- **What to produce**
Without reproducing any image, print the listing below exactly.
----------------
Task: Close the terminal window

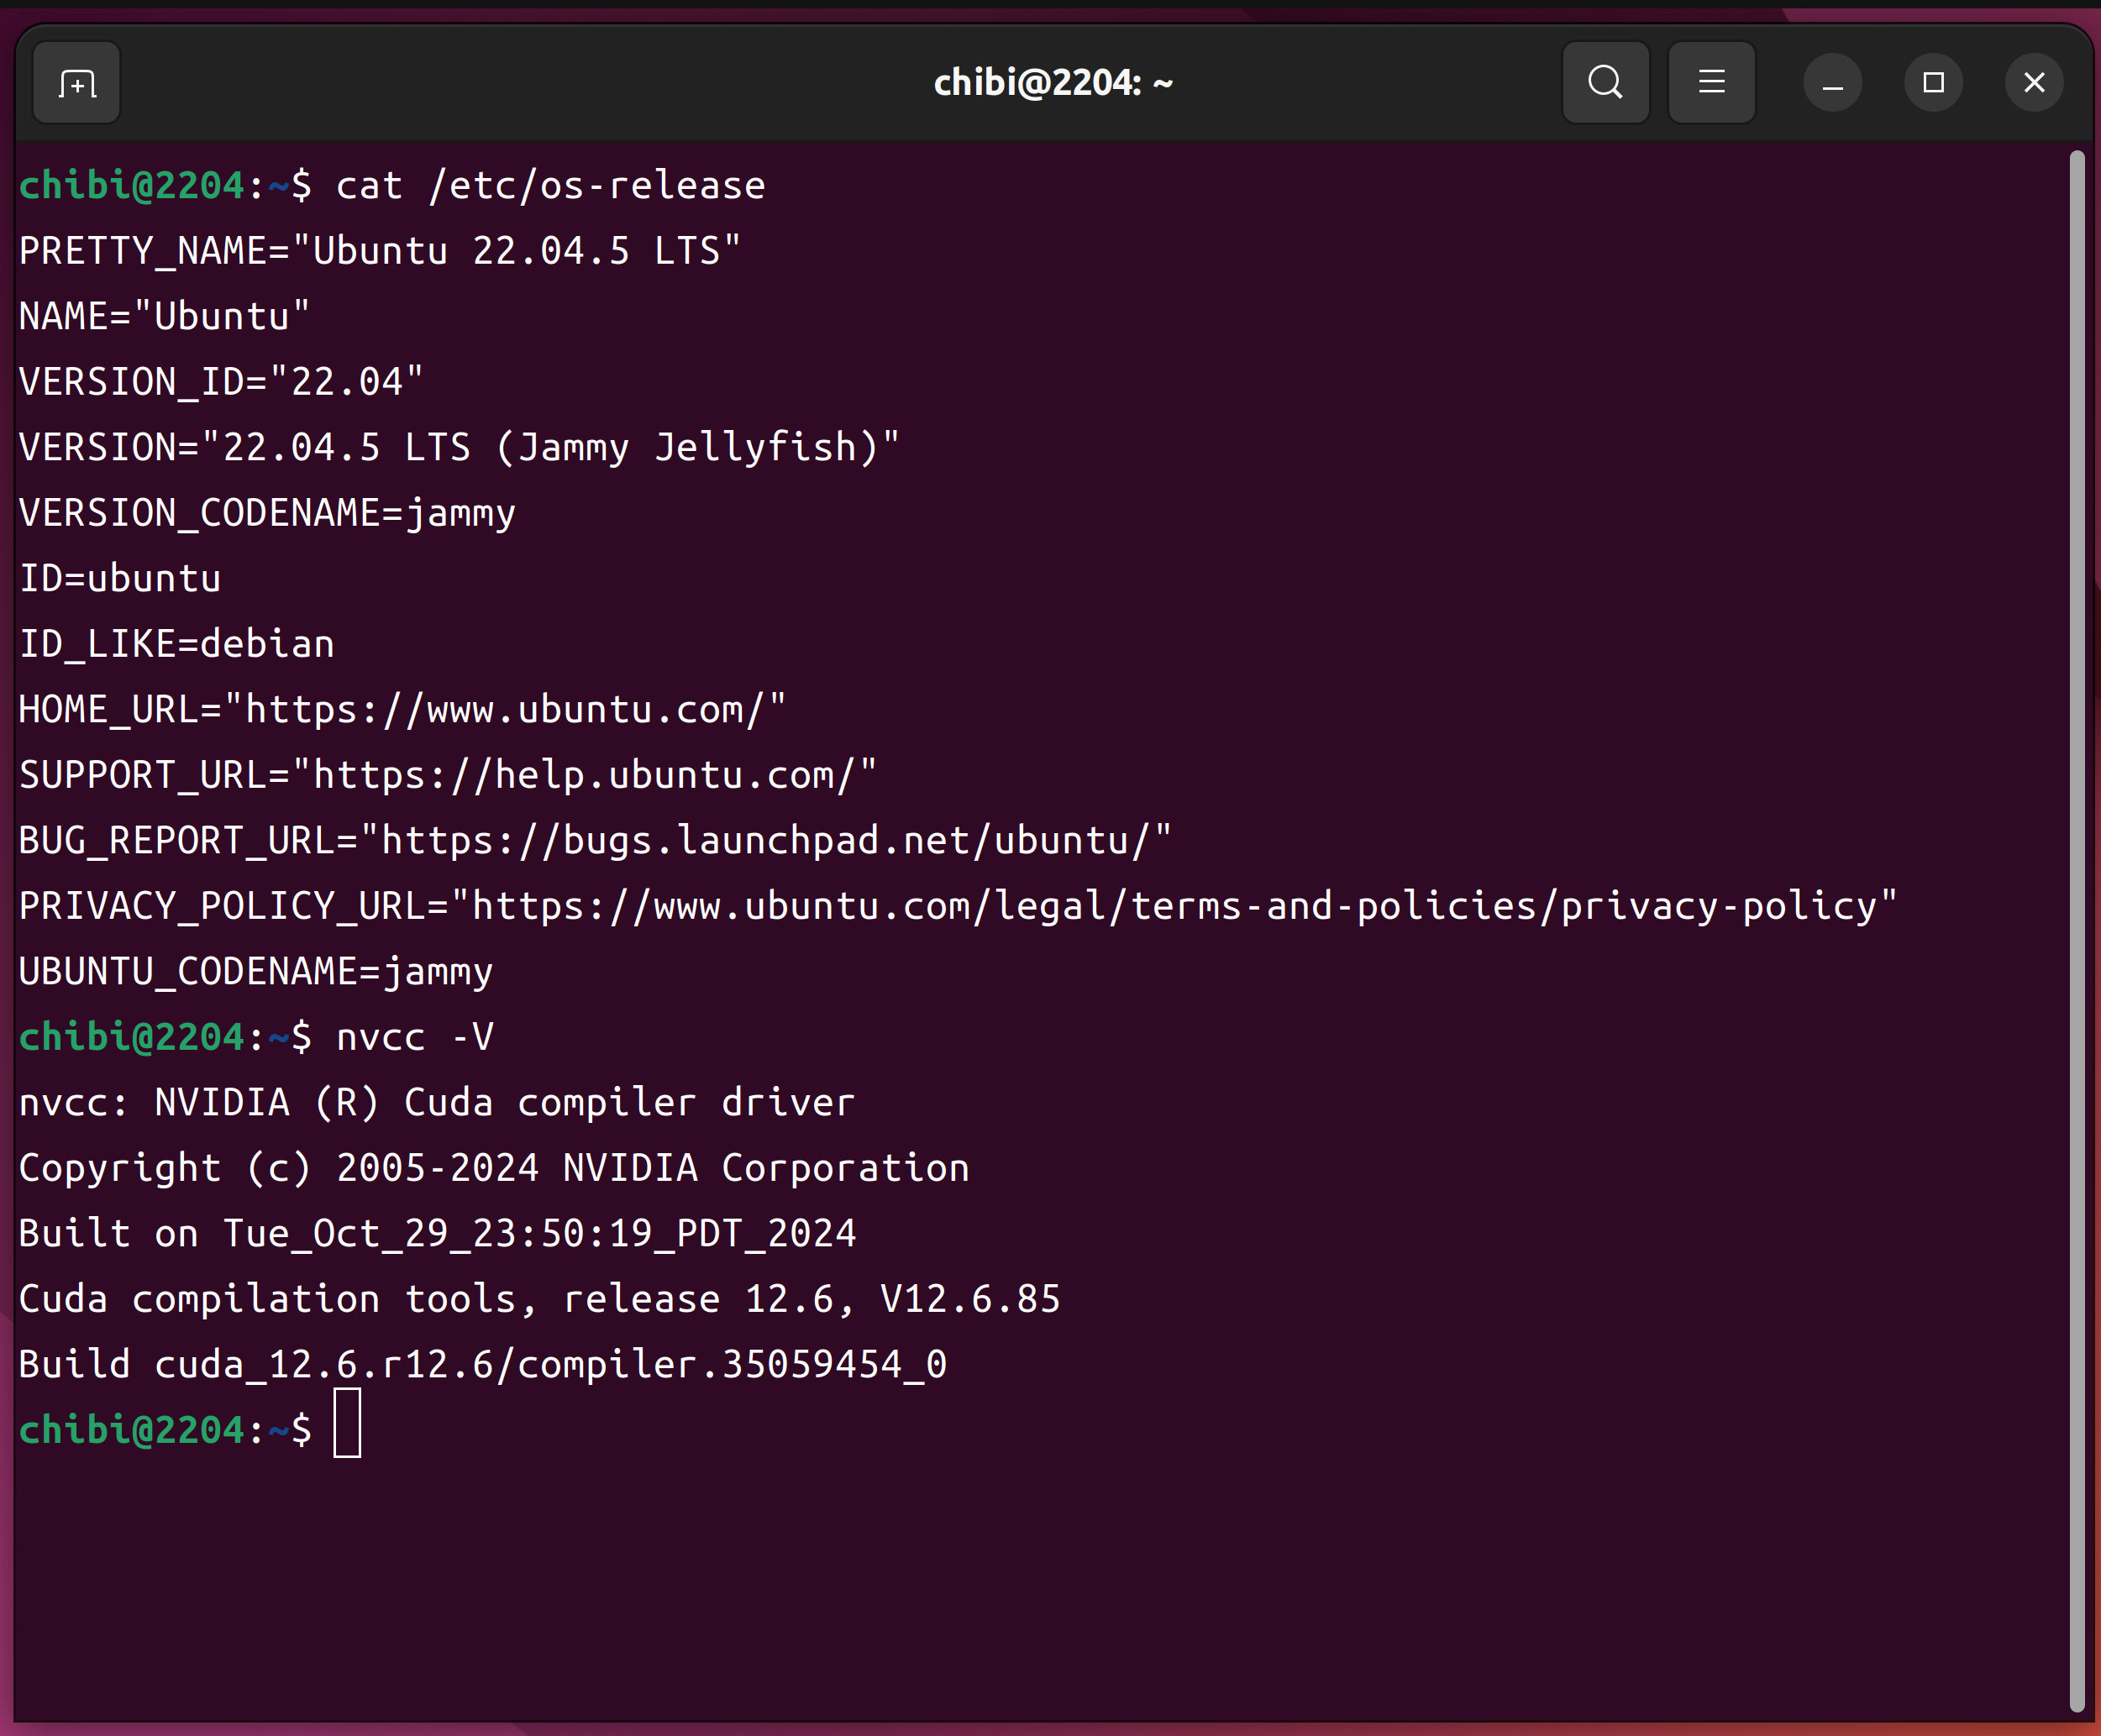Action: 2033,83
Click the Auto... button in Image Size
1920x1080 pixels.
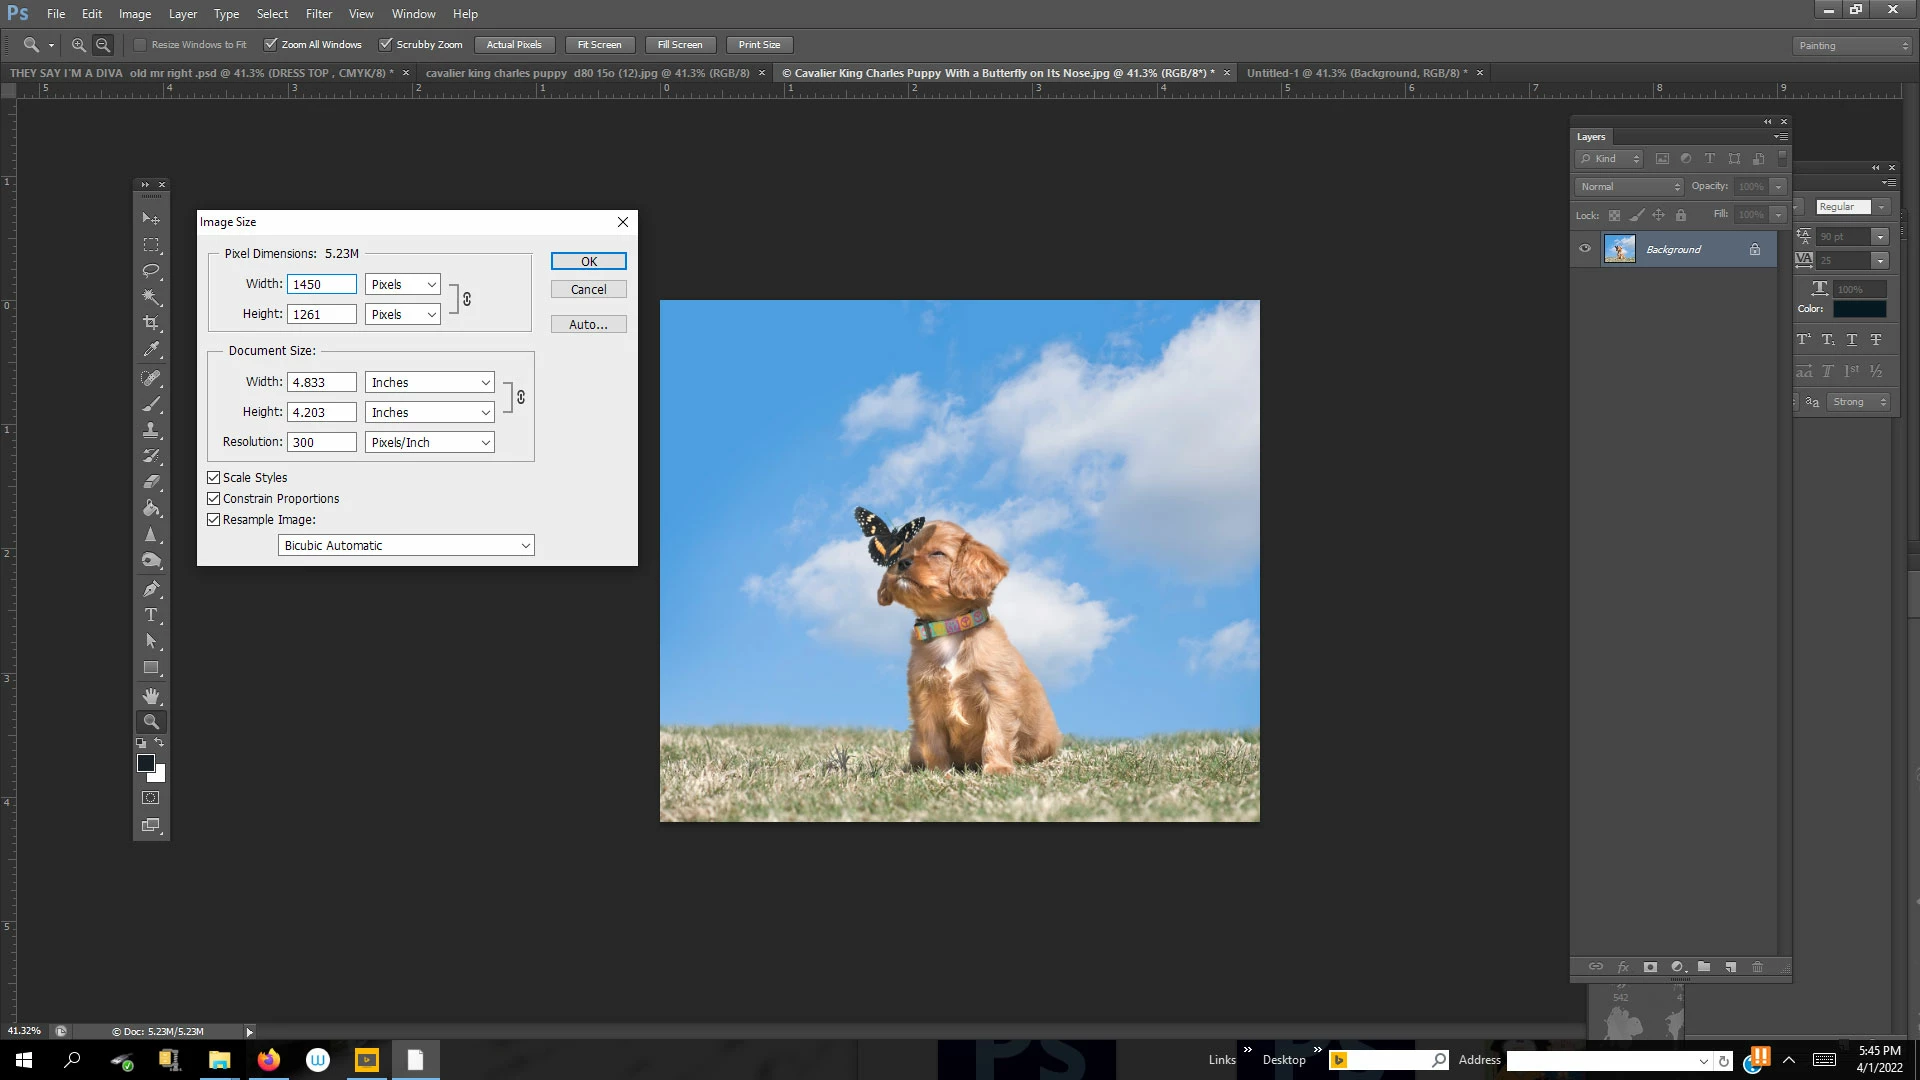tap(588, 325)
----------------
- **Exercise output**
Task: Close the terminal window

Action: 2033,83
Click the Auto... button in Image Size
1920x1080 pixels.
tap(588, 325)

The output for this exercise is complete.